Here is an example to make you understand it.
In research, it’s found that some car dealers spend $1500 a car sold on traditional marketing methods while others spend ten times less with digital marketing strategies.
This is the result of business analytics in digital marketing. By utilizing predictive analytics in digital marketing, one can get the best results with the least spending.
Let’s dig a little deep into it.
In traditional marketing, you have less control over the campaigns, say, you can select a place for your billboard but you can’t control who will see your board.
In digital marketing, you can control who will see your ad and when?
That’s why you get ten times more results with the same budget.
It’s not only digital marketing but business analytics are important in traditional marketing as well.
An analyst helps in digital marketing the same way he helps you make decisions on how you can get the best results with traditional marketing with market research.
But, for now, let’s take an example of a digital marketing campaign to see how you can utilize business analytics for marketing.
It will also make the data digestible for you.
Business analytics in digital marketing
If you are running an ad anywhere on the internet, you always get data for your ad campaign.
Either you run ads on the search engines like Google, or run them on big social media platforms like Facebook. All of them provide you with the best possible information, we call that information – data.
For instance, you are selling a course and running a campaign on Facebook.

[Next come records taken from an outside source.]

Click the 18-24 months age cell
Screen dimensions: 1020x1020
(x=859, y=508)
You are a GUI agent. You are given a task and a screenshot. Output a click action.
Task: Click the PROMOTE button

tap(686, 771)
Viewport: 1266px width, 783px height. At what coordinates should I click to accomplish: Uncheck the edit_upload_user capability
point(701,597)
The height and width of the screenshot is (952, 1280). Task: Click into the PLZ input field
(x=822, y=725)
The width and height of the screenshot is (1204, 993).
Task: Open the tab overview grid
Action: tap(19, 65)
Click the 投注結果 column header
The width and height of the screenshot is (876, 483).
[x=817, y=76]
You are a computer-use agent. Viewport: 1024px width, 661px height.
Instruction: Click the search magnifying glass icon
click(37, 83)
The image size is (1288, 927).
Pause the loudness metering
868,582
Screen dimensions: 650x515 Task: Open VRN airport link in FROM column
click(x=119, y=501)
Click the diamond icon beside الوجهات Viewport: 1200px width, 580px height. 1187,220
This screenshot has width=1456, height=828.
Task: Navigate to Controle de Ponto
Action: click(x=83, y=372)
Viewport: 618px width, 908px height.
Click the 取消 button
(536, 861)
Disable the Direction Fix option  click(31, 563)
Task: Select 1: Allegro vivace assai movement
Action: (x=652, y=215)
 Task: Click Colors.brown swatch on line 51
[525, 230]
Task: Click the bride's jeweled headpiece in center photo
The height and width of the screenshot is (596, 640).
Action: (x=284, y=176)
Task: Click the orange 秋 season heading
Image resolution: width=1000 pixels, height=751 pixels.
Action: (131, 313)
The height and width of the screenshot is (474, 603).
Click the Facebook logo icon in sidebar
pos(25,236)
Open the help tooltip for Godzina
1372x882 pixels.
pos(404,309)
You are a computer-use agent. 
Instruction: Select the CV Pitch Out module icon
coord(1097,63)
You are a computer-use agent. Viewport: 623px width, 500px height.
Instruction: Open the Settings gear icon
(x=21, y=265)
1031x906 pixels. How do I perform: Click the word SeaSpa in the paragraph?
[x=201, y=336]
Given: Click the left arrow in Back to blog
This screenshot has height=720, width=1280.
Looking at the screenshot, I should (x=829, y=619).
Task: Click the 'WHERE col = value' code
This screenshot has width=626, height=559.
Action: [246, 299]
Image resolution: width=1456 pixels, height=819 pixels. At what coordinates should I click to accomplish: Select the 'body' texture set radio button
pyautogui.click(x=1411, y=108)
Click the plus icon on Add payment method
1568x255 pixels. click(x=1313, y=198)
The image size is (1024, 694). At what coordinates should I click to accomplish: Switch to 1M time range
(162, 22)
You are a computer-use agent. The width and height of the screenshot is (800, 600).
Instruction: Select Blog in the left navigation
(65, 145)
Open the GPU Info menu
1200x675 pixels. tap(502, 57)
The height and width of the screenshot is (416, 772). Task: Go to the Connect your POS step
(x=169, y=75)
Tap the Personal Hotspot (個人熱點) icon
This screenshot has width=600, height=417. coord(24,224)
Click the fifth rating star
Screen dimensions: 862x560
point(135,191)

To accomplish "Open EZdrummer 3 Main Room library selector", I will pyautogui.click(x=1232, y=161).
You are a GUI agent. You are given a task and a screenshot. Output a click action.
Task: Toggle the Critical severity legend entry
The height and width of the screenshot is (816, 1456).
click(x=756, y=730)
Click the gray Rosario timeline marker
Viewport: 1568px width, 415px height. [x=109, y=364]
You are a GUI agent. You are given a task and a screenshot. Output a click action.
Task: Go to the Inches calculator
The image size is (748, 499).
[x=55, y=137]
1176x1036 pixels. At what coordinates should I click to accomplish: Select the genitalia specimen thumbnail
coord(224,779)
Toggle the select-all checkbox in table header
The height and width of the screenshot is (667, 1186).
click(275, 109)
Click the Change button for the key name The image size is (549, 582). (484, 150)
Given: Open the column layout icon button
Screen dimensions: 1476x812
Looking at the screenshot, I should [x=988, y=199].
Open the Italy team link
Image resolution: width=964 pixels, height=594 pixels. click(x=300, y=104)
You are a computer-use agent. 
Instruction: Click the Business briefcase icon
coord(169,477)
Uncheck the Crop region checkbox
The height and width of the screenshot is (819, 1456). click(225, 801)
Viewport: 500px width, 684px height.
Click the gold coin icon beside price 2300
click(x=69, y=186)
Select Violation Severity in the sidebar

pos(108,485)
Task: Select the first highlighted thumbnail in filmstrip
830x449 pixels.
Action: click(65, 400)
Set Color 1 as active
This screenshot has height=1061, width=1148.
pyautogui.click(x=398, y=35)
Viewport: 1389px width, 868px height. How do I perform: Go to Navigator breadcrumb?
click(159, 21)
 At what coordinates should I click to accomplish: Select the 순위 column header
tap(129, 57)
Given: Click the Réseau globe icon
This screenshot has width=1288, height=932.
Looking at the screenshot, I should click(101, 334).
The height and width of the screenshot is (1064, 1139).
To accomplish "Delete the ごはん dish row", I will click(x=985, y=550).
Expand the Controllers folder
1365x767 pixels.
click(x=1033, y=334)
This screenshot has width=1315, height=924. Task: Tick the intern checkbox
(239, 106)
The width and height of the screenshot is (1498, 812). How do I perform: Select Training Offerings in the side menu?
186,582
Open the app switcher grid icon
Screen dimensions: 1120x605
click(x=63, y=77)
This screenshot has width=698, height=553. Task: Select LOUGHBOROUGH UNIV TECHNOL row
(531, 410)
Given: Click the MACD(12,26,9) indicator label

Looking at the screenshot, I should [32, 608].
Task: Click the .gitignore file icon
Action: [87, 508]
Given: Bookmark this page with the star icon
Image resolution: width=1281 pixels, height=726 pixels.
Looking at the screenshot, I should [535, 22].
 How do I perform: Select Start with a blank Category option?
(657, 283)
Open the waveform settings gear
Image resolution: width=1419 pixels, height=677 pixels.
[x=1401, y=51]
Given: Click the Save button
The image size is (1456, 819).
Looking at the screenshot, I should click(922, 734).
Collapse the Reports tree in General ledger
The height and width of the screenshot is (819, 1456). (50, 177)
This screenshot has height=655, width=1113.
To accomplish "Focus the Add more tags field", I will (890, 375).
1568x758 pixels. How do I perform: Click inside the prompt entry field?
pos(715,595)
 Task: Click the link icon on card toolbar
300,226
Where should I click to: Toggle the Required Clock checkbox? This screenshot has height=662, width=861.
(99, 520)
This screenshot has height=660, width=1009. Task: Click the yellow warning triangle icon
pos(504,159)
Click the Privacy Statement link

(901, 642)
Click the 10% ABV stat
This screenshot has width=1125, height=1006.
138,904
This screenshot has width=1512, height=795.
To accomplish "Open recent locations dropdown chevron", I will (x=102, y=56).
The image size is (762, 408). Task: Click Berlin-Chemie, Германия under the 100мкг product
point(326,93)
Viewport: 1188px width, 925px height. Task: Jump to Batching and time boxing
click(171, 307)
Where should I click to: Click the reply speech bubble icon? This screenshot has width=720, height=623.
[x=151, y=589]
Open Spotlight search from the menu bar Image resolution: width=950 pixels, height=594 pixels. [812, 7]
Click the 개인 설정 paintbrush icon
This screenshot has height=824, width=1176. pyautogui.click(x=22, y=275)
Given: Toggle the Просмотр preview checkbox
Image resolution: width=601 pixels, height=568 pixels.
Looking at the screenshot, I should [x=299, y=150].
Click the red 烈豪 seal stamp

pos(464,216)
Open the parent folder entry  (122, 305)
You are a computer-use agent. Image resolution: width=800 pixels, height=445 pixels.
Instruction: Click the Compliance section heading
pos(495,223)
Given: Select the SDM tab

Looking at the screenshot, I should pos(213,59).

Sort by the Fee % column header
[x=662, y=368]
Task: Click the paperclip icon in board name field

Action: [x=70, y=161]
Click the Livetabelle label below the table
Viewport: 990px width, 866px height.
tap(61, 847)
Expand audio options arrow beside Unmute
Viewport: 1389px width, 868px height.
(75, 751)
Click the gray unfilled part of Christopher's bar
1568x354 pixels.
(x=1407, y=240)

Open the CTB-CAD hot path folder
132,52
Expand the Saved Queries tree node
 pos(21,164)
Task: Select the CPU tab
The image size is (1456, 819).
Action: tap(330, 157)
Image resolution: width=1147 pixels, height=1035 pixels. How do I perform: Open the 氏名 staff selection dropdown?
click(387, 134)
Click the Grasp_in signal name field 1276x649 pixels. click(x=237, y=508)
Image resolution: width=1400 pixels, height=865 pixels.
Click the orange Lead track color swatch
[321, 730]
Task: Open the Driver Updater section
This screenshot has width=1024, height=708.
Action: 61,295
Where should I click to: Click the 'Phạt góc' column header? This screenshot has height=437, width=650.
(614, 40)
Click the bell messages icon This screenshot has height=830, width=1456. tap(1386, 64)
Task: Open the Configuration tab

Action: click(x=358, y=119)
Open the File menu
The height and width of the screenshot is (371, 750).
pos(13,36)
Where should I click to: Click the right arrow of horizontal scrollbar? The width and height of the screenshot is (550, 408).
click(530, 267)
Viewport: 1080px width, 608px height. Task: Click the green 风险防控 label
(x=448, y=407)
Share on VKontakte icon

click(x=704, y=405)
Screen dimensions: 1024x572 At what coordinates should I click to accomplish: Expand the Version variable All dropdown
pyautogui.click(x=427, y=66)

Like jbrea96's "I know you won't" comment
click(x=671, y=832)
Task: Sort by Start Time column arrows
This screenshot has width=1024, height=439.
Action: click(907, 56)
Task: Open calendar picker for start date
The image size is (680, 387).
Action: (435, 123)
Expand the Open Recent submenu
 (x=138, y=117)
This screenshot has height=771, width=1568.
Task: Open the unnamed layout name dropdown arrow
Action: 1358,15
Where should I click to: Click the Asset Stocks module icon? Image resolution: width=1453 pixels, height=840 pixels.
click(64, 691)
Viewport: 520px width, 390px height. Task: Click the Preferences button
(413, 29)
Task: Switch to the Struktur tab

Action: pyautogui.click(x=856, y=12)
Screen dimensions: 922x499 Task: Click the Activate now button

You set no limits for your ad, and see how it goes for all Facebook users. First of all, it will appear in front of all the users of Facebook. Sooner with the help of the Facebook algorithm, it will automatically find relevant people, and the ad will get a reasonable amount of conversions.
Say, you got 1% conversion along with huge data. The data might contain, age, gender, interest, region, engagement, and much other stuff about the users who saw your ad.
Now here is the time to utilize predictive analytics for marketing.
With predictive analytics, you will make groups of the people who purchased your course, and who engaged with it.
Even the engagement might be of different types, and you will realize that a set of people are more likely to buy your course.
Now you will make a decision to run another campaign to target that kind of people. And surely the conversion rate will grow much faster than you think.
It was a simple example of how analytics can be used in marketing to minimize costs and increase conversions and maximize profits. But you can utilize business analytics in marketing for any kind of goal. If you do it properly, you can take huge benefits from using business analytics in your business.